» WORK TASK 1:
Decide whether each statement agrees with the article on gender imbalance in college enrollment. For each, answer yes or no and quote the deciding words of the article.
(a) The model applies the same SAT cut-off to female and male applicants.
(b) The model assumes female and male scores have the same variance.
(c) Every student explicitly mentioned the monotonicity of the CDF.
» WORK TASK 2:
Translate this sentence from the article on gender imbalance in college enrollment into Spanish: "Since we do not know the numbers of applicants, we focus on the acceptance rate."
» WORK TASK 3:
Continue the article on gender imbalance in college enrollment, starting after its last sentence.

» DOCUMENT EXTRACT:
--- --- ---
Gender imbalance in college enrollment and DEI's conflicted goals: insights gained from normal distributions
Tulane University leads a national trend in higher female enrollment: roughly two-thirds of the school’s incoming freshman class are women (here is an news article about it). As a professor, I found the reality in a classroom even more stark than what the number suggests, maybe because boys skip classes more often. For those who attend my class, I need to find a way to engage them.
I teach an introductory statistic course. My students just learned normal distributions. It would be interesting to use normal distributions to shed light on this issue. To make the modeling accessible to the level of the students, some simplifying assumptions are needed.
SAT scores are known to be approximately normally distributed. So, we assume that both female and male applicants’ scores follow a normal distribution but with different means and variances. Let $\mu_1, \sigma_1^2$ be the mean and variance of female applicants’ score distribution and let $\mu_2, \sigma_2^2$ be the male’s. To simplify the admission process, let’s just use a cut-off based on the SAT score. That is, a same cut-off is used for both female and male applicants. This is no doubt an important equity requirement. Even the university spokesman said that they did not lower admission standard for males. Since we do not know the numbers of applicants, we focus on the acceptance rate. Can the admission office pick a cut-off so that two genders have the same acceptance rate?
Students just learned standardization. It is intuitive for them to come up with an equation
\[\begin{eqnarray} \frac{x-\mu_1}{\sigma_1} &= & \frac{x-\mu_2}{\sigma_2}, \label{eq:eqofx} \end{eqnarray}\]although not all of them explicitly mentioned the monotonicity of CDF. Here $x$ is the cut-off score.
--- --- ---
» DATA TO EXAMINE:
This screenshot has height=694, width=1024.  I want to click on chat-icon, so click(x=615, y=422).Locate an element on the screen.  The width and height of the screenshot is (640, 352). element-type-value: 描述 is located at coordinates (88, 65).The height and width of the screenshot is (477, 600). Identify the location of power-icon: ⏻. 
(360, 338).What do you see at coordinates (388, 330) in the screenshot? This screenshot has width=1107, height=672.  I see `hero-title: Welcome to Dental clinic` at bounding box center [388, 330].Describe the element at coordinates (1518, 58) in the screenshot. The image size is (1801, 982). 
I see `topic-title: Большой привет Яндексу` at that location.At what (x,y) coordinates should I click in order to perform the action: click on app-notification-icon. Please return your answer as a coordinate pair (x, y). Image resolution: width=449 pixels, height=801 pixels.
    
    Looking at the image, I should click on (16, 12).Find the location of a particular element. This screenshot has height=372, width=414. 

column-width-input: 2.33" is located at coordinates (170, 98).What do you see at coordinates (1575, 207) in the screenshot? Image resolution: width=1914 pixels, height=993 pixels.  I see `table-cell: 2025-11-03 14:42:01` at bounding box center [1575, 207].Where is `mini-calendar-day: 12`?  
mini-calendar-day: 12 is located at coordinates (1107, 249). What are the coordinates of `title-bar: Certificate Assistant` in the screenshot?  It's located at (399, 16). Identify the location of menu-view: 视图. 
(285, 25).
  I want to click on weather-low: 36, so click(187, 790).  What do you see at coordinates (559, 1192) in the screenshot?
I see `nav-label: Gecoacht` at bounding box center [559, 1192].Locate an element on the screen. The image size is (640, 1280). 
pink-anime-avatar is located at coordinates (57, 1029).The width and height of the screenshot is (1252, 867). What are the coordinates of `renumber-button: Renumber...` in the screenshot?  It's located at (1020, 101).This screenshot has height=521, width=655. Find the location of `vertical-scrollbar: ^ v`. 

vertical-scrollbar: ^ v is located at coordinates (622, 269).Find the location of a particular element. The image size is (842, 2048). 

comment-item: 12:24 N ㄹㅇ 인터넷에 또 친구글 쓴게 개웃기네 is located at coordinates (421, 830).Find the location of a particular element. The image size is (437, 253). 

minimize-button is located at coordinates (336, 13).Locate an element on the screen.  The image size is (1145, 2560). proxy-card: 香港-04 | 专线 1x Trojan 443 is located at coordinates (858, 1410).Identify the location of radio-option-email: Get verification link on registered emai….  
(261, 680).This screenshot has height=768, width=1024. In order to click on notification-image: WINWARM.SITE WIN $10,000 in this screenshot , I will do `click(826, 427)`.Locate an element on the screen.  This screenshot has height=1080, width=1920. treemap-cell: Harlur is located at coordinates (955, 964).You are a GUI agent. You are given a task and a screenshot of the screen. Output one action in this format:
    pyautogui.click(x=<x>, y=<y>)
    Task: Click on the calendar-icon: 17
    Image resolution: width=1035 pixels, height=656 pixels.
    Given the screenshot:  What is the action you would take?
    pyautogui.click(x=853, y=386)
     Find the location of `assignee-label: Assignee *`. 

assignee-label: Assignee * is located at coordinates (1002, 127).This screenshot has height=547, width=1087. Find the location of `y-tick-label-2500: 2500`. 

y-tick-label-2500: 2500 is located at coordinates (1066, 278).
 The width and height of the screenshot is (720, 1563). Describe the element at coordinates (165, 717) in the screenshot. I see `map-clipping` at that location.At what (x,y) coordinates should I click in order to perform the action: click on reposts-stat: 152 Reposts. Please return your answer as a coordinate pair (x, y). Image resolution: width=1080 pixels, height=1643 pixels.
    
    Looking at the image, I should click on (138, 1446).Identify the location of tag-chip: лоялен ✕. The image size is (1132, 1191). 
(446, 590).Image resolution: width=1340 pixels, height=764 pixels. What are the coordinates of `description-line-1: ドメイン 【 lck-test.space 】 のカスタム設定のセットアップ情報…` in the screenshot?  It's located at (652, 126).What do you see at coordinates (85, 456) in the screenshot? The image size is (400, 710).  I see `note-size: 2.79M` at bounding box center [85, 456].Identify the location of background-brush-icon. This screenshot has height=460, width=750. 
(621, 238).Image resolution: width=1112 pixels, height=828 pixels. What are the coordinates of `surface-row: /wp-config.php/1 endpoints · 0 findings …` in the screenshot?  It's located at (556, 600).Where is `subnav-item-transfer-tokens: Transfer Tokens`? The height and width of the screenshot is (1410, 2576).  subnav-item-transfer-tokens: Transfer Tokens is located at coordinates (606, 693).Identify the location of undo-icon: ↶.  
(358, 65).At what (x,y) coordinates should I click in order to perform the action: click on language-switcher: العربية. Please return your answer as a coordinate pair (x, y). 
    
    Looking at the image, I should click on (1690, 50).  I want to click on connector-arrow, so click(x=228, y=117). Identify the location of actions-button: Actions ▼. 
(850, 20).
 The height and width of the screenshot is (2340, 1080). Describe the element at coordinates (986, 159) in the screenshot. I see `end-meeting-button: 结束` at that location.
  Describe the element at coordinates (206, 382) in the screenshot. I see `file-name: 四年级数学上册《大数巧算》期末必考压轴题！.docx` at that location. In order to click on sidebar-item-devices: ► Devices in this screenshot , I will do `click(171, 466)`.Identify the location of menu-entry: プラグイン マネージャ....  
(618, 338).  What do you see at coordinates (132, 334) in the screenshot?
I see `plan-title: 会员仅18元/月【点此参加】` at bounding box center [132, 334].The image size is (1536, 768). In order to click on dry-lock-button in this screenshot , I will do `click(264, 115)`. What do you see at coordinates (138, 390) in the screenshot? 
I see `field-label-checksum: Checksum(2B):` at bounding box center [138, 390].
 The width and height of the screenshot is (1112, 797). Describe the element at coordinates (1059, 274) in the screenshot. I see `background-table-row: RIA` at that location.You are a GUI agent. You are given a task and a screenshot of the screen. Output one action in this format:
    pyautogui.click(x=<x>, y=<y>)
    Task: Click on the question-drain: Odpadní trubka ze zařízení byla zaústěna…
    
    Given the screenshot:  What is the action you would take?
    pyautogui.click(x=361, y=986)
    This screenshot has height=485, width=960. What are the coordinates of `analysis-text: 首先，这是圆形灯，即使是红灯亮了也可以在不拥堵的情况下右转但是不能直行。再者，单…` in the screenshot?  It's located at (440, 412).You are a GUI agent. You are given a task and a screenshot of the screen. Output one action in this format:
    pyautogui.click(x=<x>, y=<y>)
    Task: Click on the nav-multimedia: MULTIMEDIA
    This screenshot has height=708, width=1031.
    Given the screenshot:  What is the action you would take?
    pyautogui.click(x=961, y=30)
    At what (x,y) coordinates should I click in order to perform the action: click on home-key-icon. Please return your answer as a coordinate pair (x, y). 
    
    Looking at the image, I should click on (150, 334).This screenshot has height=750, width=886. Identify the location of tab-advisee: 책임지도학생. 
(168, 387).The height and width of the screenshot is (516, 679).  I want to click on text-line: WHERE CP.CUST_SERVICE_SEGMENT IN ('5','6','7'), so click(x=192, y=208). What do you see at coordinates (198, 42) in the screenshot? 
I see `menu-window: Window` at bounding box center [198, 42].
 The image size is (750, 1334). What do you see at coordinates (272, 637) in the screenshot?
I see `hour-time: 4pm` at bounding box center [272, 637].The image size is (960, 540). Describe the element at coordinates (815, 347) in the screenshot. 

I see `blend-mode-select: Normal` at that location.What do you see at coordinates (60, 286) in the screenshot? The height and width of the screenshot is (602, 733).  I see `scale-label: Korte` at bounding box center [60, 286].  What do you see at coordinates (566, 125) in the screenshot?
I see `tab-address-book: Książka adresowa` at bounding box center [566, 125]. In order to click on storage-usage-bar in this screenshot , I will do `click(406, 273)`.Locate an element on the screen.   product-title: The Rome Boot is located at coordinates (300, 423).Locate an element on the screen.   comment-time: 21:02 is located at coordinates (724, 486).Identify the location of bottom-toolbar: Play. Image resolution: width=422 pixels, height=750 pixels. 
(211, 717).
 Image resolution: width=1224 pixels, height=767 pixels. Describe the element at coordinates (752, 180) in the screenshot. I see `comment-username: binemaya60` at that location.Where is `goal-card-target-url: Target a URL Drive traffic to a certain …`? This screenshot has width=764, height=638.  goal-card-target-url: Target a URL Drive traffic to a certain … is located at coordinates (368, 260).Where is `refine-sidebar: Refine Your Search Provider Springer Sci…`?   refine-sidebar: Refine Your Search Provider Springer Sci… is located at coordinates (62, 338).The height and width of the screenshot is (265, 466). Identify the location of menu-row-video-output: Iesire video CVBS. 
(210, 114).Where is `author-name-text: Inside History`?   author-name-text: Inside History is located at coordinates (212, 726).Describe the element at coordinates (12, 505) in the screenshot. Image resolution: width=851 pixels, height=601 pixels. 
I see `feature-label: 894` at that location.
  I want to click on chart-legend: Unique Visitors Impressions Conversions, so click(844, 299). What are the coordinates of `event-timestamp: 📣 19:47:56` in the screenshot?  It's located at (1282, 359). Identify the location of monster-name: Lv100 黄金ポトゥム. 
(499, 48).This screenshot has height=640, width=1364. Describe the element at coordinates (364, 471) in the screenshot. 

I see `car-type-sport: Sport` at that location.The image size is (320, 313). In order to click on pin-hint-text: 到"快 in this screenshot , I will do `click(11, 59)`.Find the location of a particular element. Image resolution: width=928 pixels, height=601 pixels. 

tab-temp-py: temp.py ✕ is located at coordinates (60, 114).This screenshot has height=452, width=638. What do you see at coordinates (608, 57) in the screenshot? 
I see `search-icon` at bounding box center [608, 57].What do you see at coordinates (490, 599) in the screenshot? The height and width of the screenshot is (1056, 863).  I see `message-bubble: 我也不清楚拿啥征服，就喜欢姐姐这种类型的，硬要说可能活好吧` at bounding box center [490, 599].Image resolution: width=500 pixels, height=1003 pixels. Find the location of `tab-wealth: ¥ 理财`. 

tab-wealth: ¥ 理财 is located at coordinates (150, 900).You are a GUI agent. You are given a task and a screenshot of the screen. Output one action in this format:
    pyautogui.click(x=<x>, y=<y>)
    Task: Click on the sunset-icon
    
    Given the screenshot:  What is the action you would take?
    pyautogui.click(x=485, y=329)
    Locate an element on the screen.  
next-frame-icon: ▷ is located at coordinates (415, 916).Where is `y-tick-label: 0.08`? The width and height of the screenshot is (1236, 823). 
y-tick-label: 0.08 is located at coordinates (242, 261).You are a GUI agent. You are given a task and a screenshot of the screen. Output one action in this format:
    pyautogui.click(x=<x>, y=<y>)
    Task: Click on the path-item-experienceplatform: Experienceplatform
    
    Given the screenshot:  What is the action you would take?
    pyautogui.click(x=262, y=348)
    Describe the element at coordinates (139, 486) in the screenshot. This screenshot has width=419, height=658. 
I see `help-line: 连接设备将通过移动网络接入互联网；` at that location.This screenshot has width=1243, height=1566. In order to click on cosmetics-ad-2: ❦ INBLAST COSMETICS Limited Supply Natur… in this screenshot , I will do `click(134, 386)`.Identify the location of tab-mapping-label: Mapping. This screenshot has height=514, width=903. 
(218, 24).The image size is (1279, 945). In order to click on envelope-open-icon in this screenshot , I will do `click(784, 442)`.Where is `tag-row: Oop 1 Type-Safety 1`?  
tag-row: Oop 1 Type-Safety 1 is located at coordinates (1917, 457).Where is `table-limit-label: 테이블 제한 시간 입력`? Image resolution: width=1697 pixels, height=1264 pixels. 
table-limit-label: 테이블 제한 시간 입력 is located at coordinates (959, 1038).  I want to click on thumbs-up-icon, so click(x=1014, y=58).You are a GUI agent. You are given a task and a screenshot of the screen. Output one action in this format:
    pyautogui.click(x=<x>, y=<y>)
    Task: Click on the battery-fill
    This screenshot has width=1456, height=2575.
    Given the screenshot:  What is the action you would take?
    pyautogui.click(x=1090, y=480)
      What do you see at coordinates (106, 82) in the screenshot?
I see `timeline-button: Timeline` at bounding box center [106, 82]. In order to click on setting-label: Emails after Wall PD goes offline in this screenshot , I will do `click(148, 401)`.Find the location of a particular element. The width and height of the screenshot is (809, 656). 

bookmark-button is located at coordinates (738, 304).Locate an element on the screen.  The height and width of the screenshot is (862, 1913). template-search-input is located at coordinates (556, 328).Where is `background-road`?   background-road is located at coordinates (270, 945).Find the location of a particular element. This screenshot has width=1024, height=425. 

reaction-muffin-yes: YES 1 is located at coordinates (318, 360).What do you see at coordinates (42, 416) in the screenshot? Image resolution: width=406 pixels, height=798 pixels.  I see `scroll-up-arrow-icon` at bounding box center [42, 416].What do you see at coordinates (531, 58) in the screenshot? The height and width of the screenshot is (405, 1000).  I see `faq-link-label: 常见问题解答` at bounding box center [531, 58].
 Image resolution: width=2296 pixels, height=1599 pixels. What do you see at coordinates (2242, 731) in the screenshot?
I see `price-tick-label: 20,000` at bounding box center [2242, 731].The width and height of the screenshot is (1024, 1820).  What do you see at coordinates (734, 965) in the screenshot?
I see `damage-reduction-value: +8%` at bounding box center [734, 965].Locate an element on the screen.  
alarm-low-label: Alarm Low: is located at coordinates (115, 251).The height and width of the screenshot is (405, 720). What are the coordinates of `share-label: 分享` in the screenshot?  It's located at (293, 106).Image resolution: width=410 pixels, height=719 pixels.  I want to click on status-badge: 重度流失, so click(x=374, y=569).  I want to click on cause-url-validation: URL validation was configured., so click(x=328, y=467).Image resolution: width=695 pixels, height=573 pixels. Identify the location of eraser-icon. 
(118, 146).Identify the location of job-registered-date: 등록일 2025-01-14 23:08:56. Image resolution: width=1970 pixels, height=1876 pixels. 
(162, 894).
--- --- ---
» RESPONSE AREA 1:
(a) Yes: "a same cut-off is used for both female and male applicants."
(b) No: "with different means and variances."
(c) No: "not all of them explicitly mentioned the monotonicity of CDF."

» RESPONSE AREA 2:
Como no conocemos el número de solicitantes, nos centramos en la tasa de aceptación.

» RESPONSE AREA 3:
Then I give students some made up values of the means and variances (e.g. $\mu_1=1000,\mu_2=900,\sigma_1=200,\sigma_2=300$) and ask them to find the acceptance rate. Just plug these values into \eqref{eq:eqofx} then solve for the cut-off $x$, for which the acceptance rate turns out to be below 50%. Furthermore, it can be shown that as long as $\mu_1>\mu_2$ and $\sigma_1<\sigma_2$ (we will stick with this assumption. no offence intended to either gender), the acceptance rate must be below 50%. In this sense, inclusion and equity cannot be achieved at the same time.
The story goes on that the university wants to be more inclusive by cranking up acceptance rate. As we just learned, the gender-equal acceptance rate must be forgone. To have more than 50% acceptance rate, we must have the cut-off $x<mu_1$. It follows that
\[\frac{x-\mu_1}{\sigma_1} < \frac{x-\mu_2}{\sigma_2},\]from which, we have reached the conclusion that the female acceptance rate will be higher than the male’s. The conclusion here may feel contrived but the experience of modeling the real world is valuable. Along the way, we even discovered that equity and inclusion are conflicted goals. What an intricate implication from such a simple model!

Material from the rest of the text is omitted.